● **Directive 1**
From the email about disk partitioning, list the drive names that it says computers think with.
● **Directive 2**
Pick up the email about disk partitioning after its last sentence and write what comes next.

Ian and All:

Thanks for your interest.

On Wed, 25 Sep 2002, Ian Bruseker wrote:

> First off, if I may be so bold, that is some whacked partitioning you
> got going on there.  ;-)  I rarely get past 5 partitions before I get
> confused.

1. Having suffered system crashes in the past I have developed the habit
(some would say "fixation") of backing up everything on my machines at
least once a month. Data gets the treatment at least once a week. Because
my backup medium is a 1Gb Jaz drive. (I bought them before the 2 Gb units
were available and writable CDs were economical, and haven't had the spare
cash to correct the situation.) I tend to keep my partitions sized under
the 1 Gb size so I can make a direct copy of the source drives.  (Formal
backup and archive programs tend to be far too cumbersome and complex for
such a basically simple operation. Also, it's impossible to restore
archived files once the system crashes without restoring the system first.
But you can't do that because the system is compressed or encoded on media
that you can't read until you can get an operating system and the
appropriate disencoding/uncompressing software up and running. And you
can't do that until you restore the system. And you can't restore the
system until you can get the operating system and the appropriate
disencoding/uncompressing software up and running. I'm developing a
migraine just thinking of the vicious circle!)

2. Keeping track of more than 5 partitions is actually quite easy. That's
what disk labels (e.g., EMAIL1, SCRATCH3, /home, /usr) are all about.
Computers think with C:, D:, F:, /dev/hda1, /dev/hdb5 (or their digital
equivalents) and largely ignore verbose labels except in an attempt to
understand mere humans.

> Here's my thought on this, which may or may not be valid, but it's a
> thought: You've got a 40 GB drive in a P200.  Are you sure it really
> works completely correctly?  Does Windows see all 40 GB?

1. I failed to mention earlier that I was using Seagate's version of Disk
Manager to alter the BIOS so that the full 40Gb could be addressed.

2. Window$/DOS can't see ext2 partitions but does see, read and write to
all the FAT32 partitions up to the Linux ones.

● **Given records**
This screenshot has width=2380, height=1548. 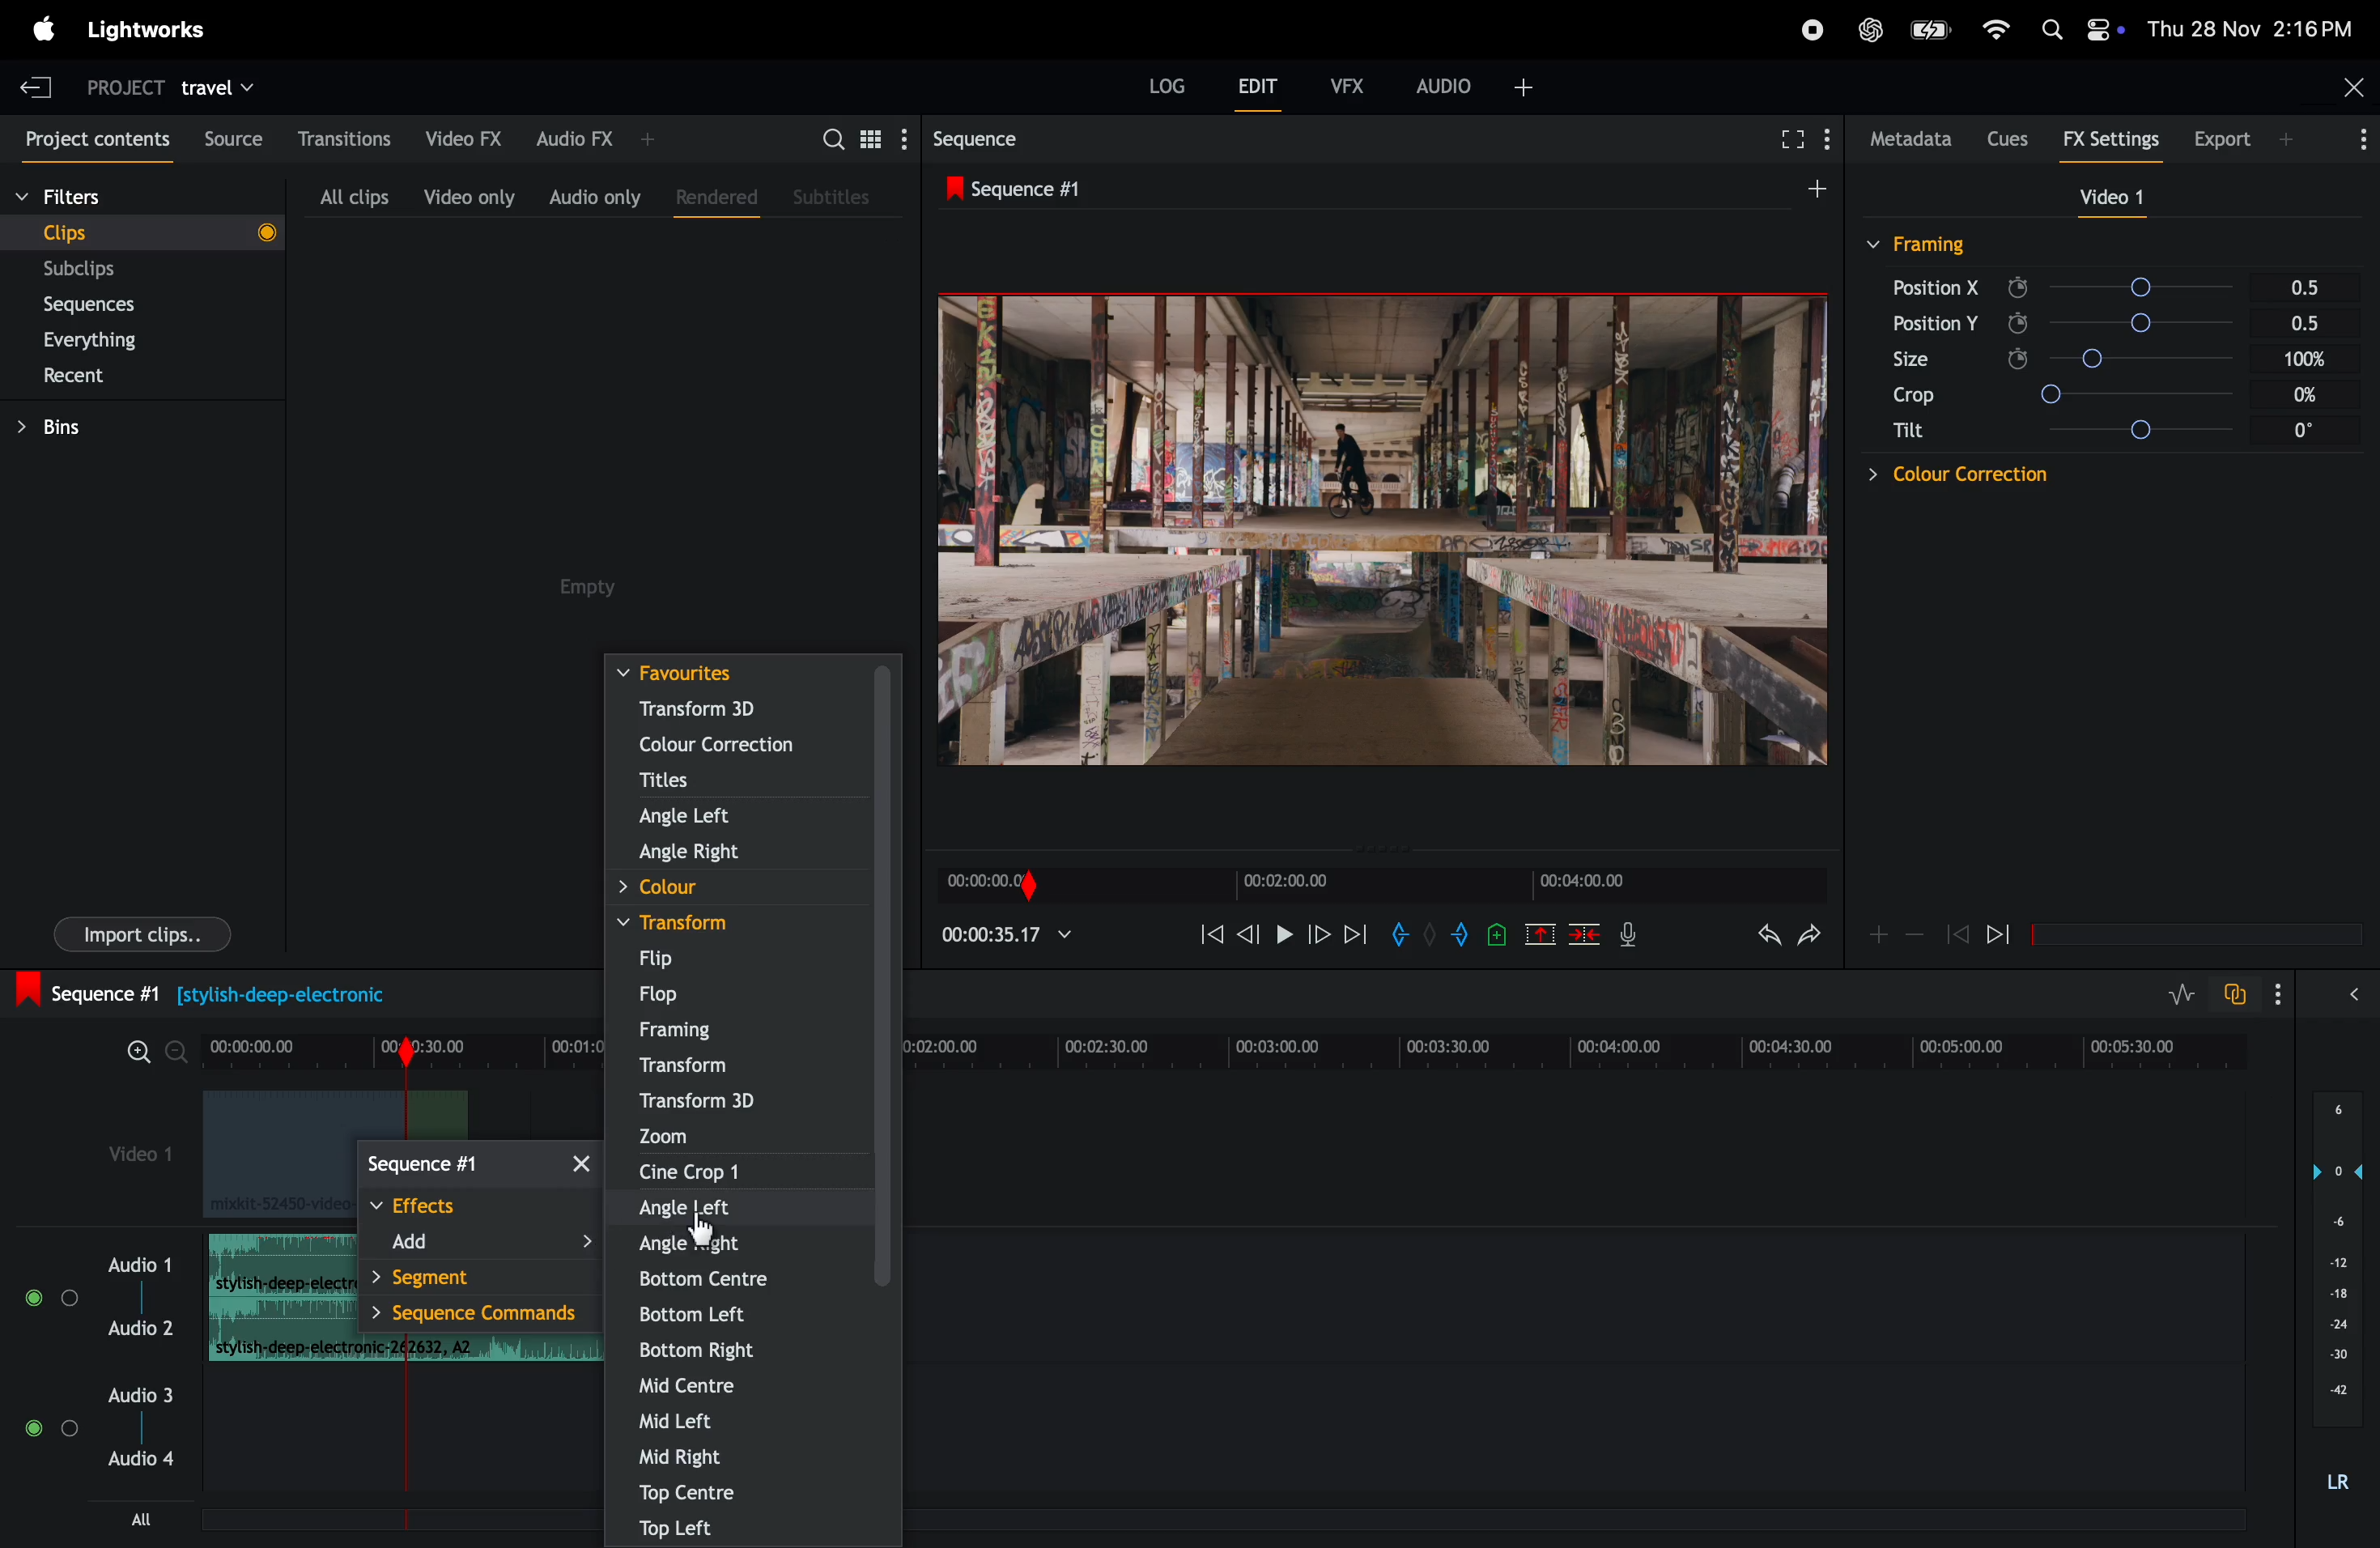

--

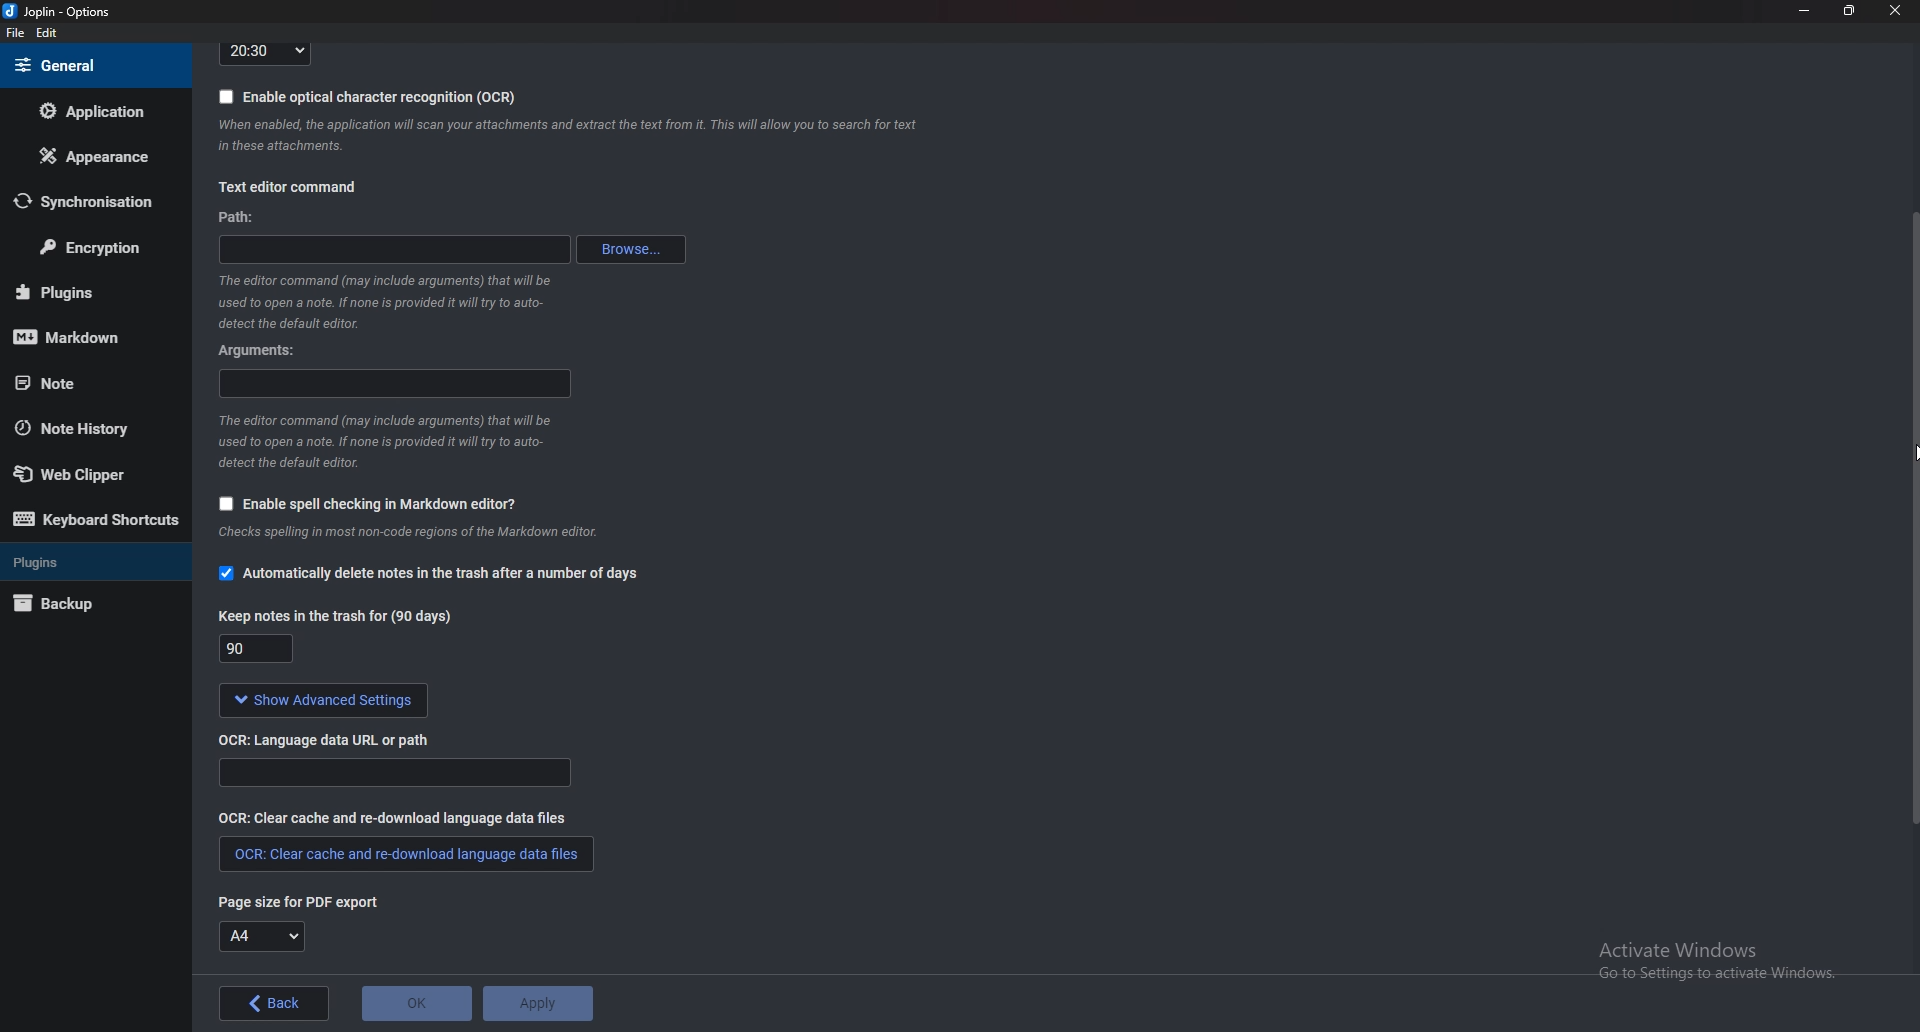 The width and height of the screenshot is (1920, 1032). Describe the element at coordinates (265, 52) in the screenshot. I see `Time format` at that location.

● **Response 1**
C:, D:, F:, /dev/hda1, /dev/hdb5

● **Response 2**
> My first P200 had a 1.7 GB, which I later upgraded to 6.4, and then I
> couldn't go beyond that without a BIOS upgrade, and even then I think
> the new limit was 32 GB.  Your Linux partitions on that drive seem to be
> wayyyy near the end.  They might be beyond the reach of the bios.  The
> 2.4 GB hard drive seems to have nothing but Linux on it.  Have you tried
> installing the entire RedHat installation to that drive, to see if that
> works?

No. But that is an option that I'll consider if nothing else works.

I also failed to mention that earlier I had this exact same version of
Linux from the exact same CDs running on the exact same machine with a
10Gb disk instead of the 40Gb. The 10Gb disk crashed, so I got the 40 Gb
to replace it. The logical architecture of the drives (10 vs 40 Gb plus
2.4 Gb) is almost identical in both installations. There are several
conclusions to be drawn from this:

1. All the hardware other than the 40 Gb disk was running okay before the
crash. Because Window$ is still running well (or at least as well as
Window$ ever does) and I can still run a brain damaged version of Linux, I
can only assume that everything is still okay. Hardware failure is
probably not an issue.

2. The most significant change has been the addition of the much larger
drive. However, the disk seems to be working properly under Window$ and
even partly okay under Linux, and Disk Manager is supposed to take care of
that (regardless of the OS) in the first place. Am I being too trusting?

3. Linux can read, write and execute limited files from the high end of
the 40Gb disk. The disk isn't inaccessible to Linux, at least the brain
damaged version that I can get running. Getting at that part of the big
disk doesn't seem to be a problem.

One last item: It would appear that, during installation, Linux can write
to the root of any given partition but not to subdirectories. For
instance, I can see /usr (partition /hda17) but /usr/bin seems to be
empty.

Peace, health, wisdom and wealth. Live long and prosper.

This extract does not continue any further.